- IOC code: UAE
- NOC: United Arab Emirates National Olympic Committee

in Birmingham, United States 7 July 2022 – 17 July 2022
- Competitors: 13 (10 men and 3 women) in 4 sports
- Medals Ranked 28th: Gold 2 Silver 1 Bronze 5 Total 8

World Games appearances
- 1981; 1985; 1989; 1993; 1997; 2001; 2005; 2009; 2013; 2017; 2022;

= United Arab Emirates at the 2022 World Games =

The United Arab Emirates competed at the 2022 World Games held in Birmingham, United States from 7 to 17 July 2022. Athletes representing the United Arab Emirates won two gold medals, one silver medal and five bronze medals. The country finished in 28th place in the medal table.

==Medalists==

| Medal | Name | Sport | Event | Date |
|---|---|---|---|---|
| Gold | Faisal Al-Ketbi | Ju-jitsu | Men's ne-waza 85 kg | 15 July |
| Gold | Faisal Al-Ketbi | Ju-jitsu | Men's ne-waza open | 16 July |
| Silver | Mohamed Al-Suwaidi | Ju-jitsu | Men's ne-waza 69 kg | 15 July |
| Bronze | Abdulbari Al-Qubaisi | Air sports | Canopy piloting | 12 July |
| Bronze | Shamma Al-Kalbani | Ju-jitsu | Women's ne-waza 63 kg | 15 July |
| Bronze | Shamma Al-Kalbani | Ju-jitsu | Women's ne-waza open | 16 July |
| Bronze | Nouredine Samir | Muaythai | Men's 63.5 kg | 17 July |
| Bronze | Ilyass Hbibali | Muaythai | Men's 81 kg | 17 July |

==Competitors==
The following is the list of number of competitors in the Games.

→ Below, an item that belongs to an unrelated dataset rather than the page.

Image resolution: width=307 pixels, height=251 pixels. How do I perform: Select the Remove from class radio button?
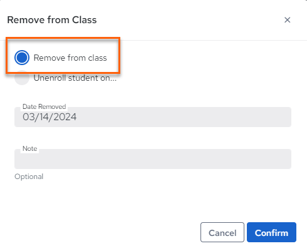click(x=22, y=58)
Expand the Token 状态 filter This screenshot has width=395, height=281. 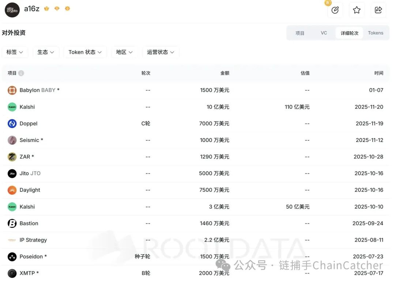point(85,52)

| Sport | Men | Women | Total |
|---|---|---|---|
| Air sports | 1 | 1 | 2 |
| Duathlon | 2 | 0 | 2 |
| Ju-jitsu | 3 | 2 | 5 |
| Muaythai | 4 | 0 | 4 |
| Total | 10 | 3 | 13 |

==Air sports==

United Arab Emirates won one bronze medal in air sports.

==Duathlon==

United Arab Emirates competed in duathlon.

==Ju-jitsu==

United Arab Emirates won five medals in ju-jitsu.

==Muaythai==

United Arab Emirates won two bronze medals in muaythai.